Enable new assume_a in Solve

ricardoV94 · ricardoV94 · commit 15fb803ac50f · 2025-03-06T18:46:10.000+01:00
diff --git a/pytensor/link/jax/dispatch/slinalg.py b/pytensor/link/jax/dispatch/slinalg.py
@@ -1,3 +1,5 @@
+import warnings
+
 import jax
 
 from pytensor.link.jax.dispatch.basic import jax_funcify
@@ -39,13 +41,28 @@ def cholesky(a, lower=lower):
 
 @jax_funcify.register(Solve)
 def jax_funcify_Solve(op, **kwargs):
-    if op.assume_a != "gen" and op.lower:
-        lower = True
+    assume_a = op.assume_a
+    lower = op.lower
+
+    if assume_a == "tridiagonal":
+        # jax.scipy.solve does not yet support tridiagonal matrices
+        # But there's a jax.lax.linalg.tridiaonal_solve we can use instead.
+        def solve(a, b):
+            dl = jax.numpy.diagonal(a, offset=-1, axis1=-2, axis2=-1)
+            d = jax.numpy.diagonal(a, offset=0, axis1=-2, axis2=-1)
+            du = jax.numpy.diagonal(a, offset=1, axis1=-2, axis2=-1)

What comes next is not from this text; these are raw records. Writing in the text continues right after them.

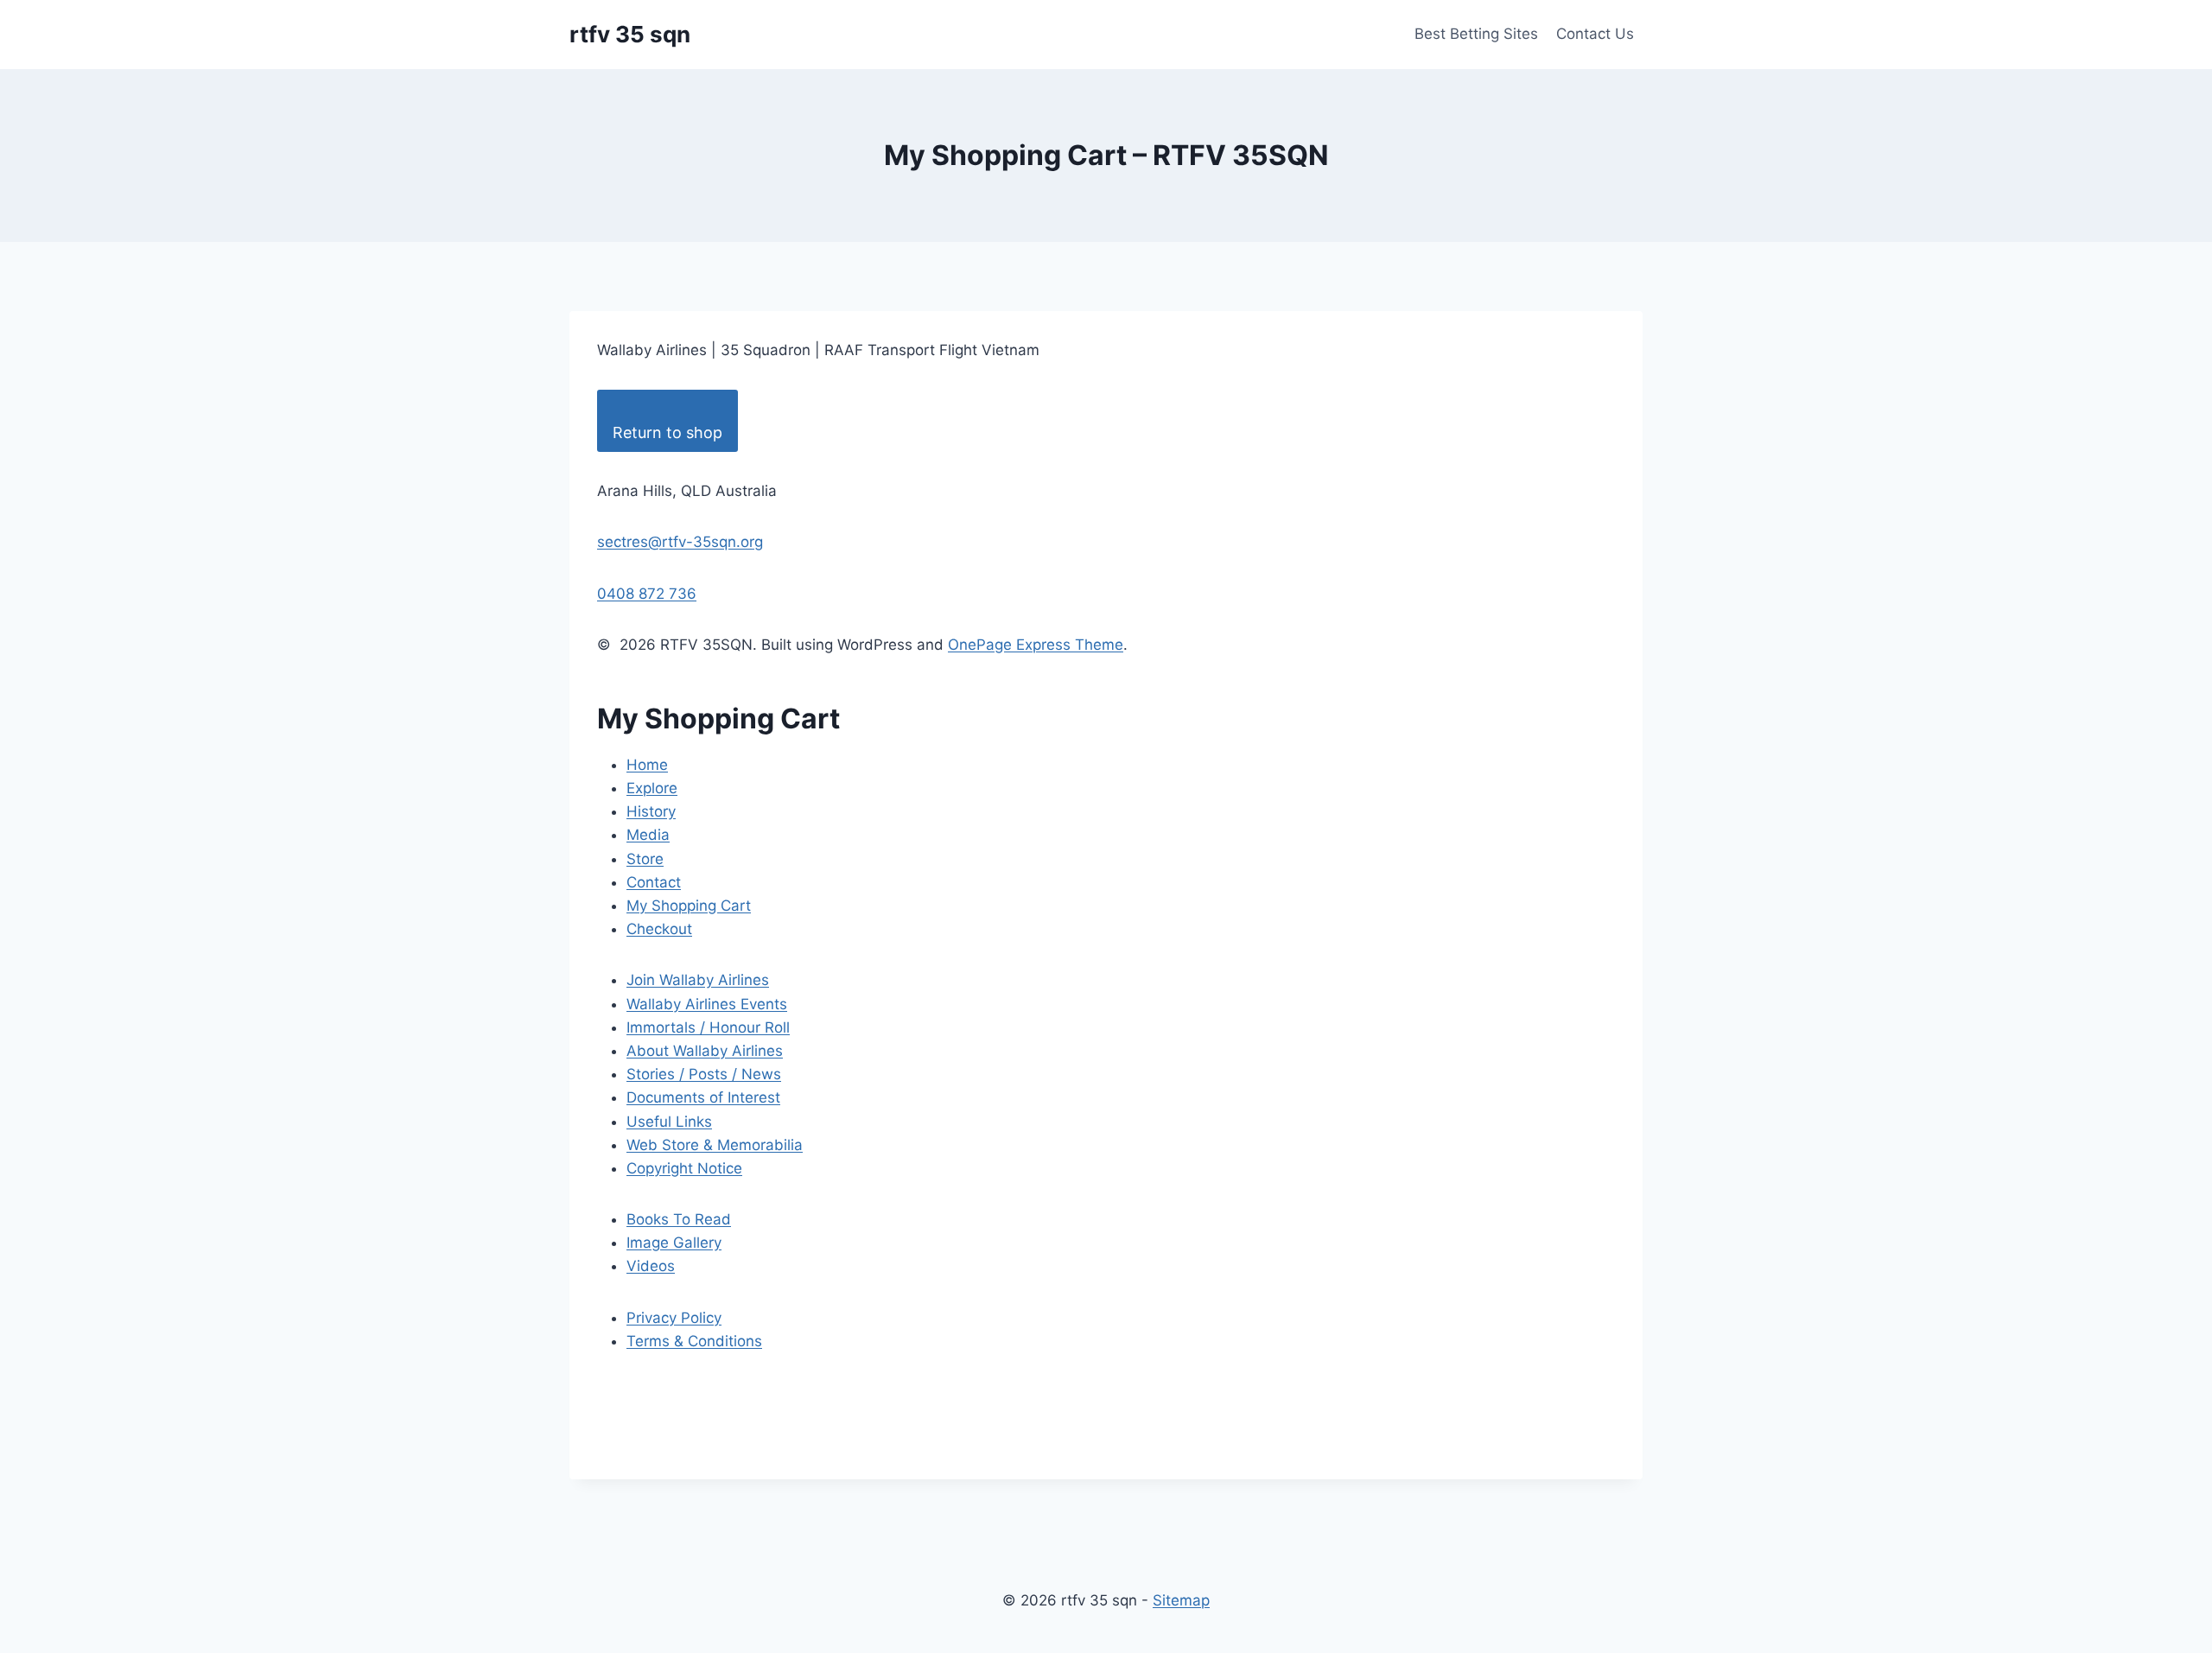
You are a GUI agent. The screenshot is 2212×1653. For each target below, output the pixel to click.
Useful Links (669, 1121)
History (651, 811)
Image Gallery (673, 1242)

+            return jax.lax.linalg.tridiagonal_solve(dl, d, du, b, lower=lower)
+
     else:
-        lower = False
+        if assume_a not in ("gen", "sym", "her", "pos"):
+            warnings.warn(
+                f"JAX solve does not support assume_a={op.assume_a}. Defaulting to assume_a='gen'.",
+                UserWarning,
+            )
+            assume_a = "gen"
 
-    def solve(a, b, lower=lower):
-        return jax.scipy.linalg.solve(a, b, lower=lower)
+        def solve(a, b):
+            return jax.scipy.linalg.solve(a, b, lower=lower, assume_a=assume_a)
 
     return solve
 
diff --git a/pytensor/link/numba/dispatch/slinalg.py b/pytensor/link/numba/dispatch/slinalg.py
@@ -1,3 +1,4 @@
+import warnings
 from collections.abc import Callable
 
 import numba
@@ -1070,14 +1071,16 @@ def numba_funcify_Solve(op, node, **kwargs):
     elif assume_a == "sym":
         solve_fn = _solve_symmetric
     elif assume_a == "her":
-        raise NotImplementedError(
-            'Use assume_a = "sym" for symmetric real matrices. If you need compelx support, '
-            "please open an issue on github."
-        )
+        # We already ruled out complex inputs
+        solve_fn = _solve_symmetric
     elif assume_a == "pos":
         solve_fn = _solve_psd
     else:
-        raise NotImplementedError(f"Assumption {assume_a} not supported in Numba mode")
+        warnings.warn(
+            f"Numba assume_a={assume_a} not implemented. Falling back to general solve.",
+            UserWarning,
+        )
+        solve_fn = _solve_gen
 
     @numba_basic.numba_njit(inline="always")
     def solve(a, b):
diff --git a/pytensor/tensor/slinalg.py b/pytensor/tensor/slinalg.py
@@ -5,8 +5,10 @@
 from typing import Literal, cast
 
 import numpy as np
+import scipy
 import scipy.linalg as scipy_linalg
 from numpy.exceptions import ComplexWarning
+from packaging.version import parse as parse_version
 
 import pytensor
 import pytensor.tensor as pt
@@ -15,6 +17,7 @@
 from pytensor.tensor import TensorLike, as_tensor_variable
 from pytensor.tensor import basic as ptb
 from pytensor.tensor import math as ptm
+from pytensor.tensor.basic import diagonal
 from pytensor.tensor.blockwise import Blockwise
 from pytensor.tensor.nlinalg import kron, matrix_dot
 from pytensor.tensor.shape import reshape
@@ -260,10 +263,10 @@ def make_node(self, A, b):
             raise ValueError(f"`b` must have {self.b_ndim} dims; got {b.type} instead.")
 
         # Infer dtype by solving the most simple case with 1x1 matrices
-        inp_arr = [np.eye(1).astype(A.dtype), np.eye(1).astype(b.dtype)]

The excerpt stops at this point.